Enter the freeway.  The freeway is a huge, imposing, ugly, and intimidating structure on the urban environment.  They are responsibly for a good deal of pollution, both in terms of noise and carbon dioxide.  In some cities, freeways were constructed as a means of ameliorating the slum.  In other cities, freeways were designed to separate and divide.

  (Los Angeles freeways)

This was the goal in Las Vegas.  There, the freeways were constructed in such a way as to separate the Strip from Las Vegas proper.  Novelist Charles Bock, in his novel Beautiful Children, repeats a local urban legend that the freeways were constructed as they were in Vegas so that, if race riots came erupted, the Army could situate its tanks on the freeways, between white and African American neighbourhoods, to attempt to enforce peace.  

Thus, in Las Vegas, the freeway became a tool of urban design and re-design in the inner city.  It was a multipurpose construction.  At the core, freeways are used as a vessel of transportation, conveying cars and their passengers in and out of the downtown cores of the cities they serve, the places where these people were meant to work and shop.  And the language surrounding the freeway upon its construction echoes this.  Take this quote, for example, from The Montreal Gazette in 1967, the year the Autoroute Bonaventure opened there, a freeway that runs along the waterfront into the downtown core of the city: "The Bonaventure expressway, for example, sweeps around the shore of the river and into the centre of the city, some of it going through land which was undeveloped and unkempt and other parts of it through former slum areas." (The Gazette (Montreal), 14 June 1967).  

But the freeway as a tool of urban re-design is something that is woefully understudied.

Even a cursory examination of the location of freeways through major urban centres in North America gives this away.  In many cities, such as Toronto, freeways traverse the waterfront.  What this serves to do is to separate the waterfront from the city.  Waterfronts in port cities, such as Toronto, have long been dangerous locations, both in real terms and in the minds of bourgeois reformers.  Now, the waterfronts are cut off from the city, quarantining the ills of the port from the pristine city.  In Toronto, known as "Toronto the Good" throughout the 20th century (in stark contrast to its cousin downriver, Montréal, "Sin City North"), the Gardiner Expressway does this job, separating the pristine, clean city from the foul, diseased, and crime-ridden port.  
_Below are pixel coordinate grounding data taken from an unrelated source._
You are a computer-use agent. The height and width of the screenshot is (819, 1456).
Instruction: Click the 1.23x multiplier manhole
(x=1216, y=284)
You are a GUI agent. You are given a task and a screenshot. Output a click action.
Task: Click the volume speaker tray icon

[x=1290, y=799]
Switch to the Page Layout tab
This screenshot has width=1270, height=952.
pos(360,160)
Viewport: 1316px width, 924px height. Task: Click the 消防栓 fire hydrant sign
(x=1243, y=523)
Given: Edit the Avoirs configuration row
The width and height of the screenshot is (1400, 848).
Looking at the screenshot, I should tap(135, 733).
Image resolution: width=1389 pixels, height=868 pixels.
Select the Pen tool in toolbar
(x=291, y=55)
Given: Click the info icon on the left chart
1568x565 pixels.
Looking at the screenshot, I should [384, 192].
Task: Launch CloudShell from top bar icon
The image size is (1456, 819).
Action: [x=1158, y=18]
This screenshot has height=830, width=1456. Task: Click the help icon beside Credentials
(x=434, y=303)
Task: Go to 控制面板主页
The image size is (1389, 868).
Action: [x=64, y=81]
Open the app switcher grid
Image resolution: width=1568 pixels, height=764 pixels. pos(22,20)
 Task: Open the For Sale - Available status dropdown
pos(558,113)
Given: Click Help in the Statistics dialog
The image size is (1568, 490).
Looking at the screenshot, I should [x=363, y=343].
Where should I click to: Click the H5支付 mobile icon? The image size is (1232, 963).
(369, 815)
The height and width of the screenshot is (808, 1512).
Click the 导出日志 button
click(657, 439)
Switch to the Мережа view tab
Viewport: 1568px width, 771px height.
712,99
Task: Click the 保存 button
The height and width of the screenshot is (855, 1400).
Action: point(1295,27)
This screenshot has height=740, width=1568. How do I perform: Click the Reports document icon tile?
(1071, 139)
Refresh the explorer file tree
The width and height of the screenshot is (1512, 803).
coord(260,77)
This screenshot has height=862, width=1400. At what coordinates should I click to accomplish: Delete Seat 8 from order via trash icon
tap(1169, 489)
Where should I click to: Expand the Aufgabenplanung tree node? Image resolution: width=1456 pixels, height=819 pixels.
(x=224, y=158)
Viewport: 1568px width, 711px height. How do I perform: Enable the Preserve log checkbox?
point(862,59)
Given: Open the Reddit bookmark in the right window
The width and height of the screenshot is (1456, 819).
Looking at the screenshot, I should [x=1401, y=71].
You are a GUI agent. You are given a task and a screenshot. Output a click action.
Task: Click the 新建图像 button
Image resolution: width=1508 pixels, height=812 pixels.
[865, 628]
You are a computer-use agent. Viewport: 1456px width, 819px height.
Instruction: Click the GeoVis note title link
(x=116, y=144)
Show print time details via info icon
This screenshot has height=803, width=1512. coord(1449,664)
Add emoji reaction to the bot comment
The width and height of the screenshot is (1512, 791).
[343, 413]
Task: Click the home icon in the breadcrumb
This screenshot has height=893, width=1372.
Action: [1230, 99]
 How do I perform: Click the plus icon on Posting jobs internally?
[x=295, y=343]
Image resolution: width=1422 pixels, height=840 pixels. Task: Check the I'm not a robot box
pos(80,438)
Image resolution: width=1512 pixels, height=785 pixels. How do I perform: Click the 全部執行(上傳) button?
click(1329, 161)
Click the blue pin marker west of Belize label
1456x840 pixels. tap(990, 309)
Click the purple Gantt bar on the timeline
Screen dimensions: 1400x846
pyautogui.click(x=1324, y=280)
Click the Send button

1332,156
In Las Vegas, it was the Strip that was (rather ironically) quarantined from the ills of Vegas itself.  There, the tourists, gamblers, and mobsters could get their party on in a sanitised space, safe from the disease of the city.  In Seattle, I-5 was constructed through the city, dividing it in two, and protecting the business core of downtown from the predominately African-American neighbourhoods to the east of the downtown core.

All of this is about security, about protecting and quaranting, and creating sanitised spaces on the urban landscape.  The inner-city slum was still problematised in the same was it was in the 19th century, but now there were new means of combatting it.  Reformers came to realise, at least in part, that the slum could not be done away with. That poor people would always exist and would always need a place to live.  Thus, the slums were torn down, rebuilt, and housing projects came into vogue (this will be the subject of my next post on the slum).  Freeways, then, became the primary means of separating the city from its less savoury inhabitants on the ports and in the slums.  This kept the bourgeois residents and businesspeople of the downtown core safe from infection.

Even in Vancouver, whilst Chinatown was saved, it was in the years after the freeway battles that the neighbourhood's specific ethnic identity was capitalised upon and successfully marketed.  Thus, Chinatown was saved by the very thing that always separated it from Vancouver as a whole: it's Chineseness.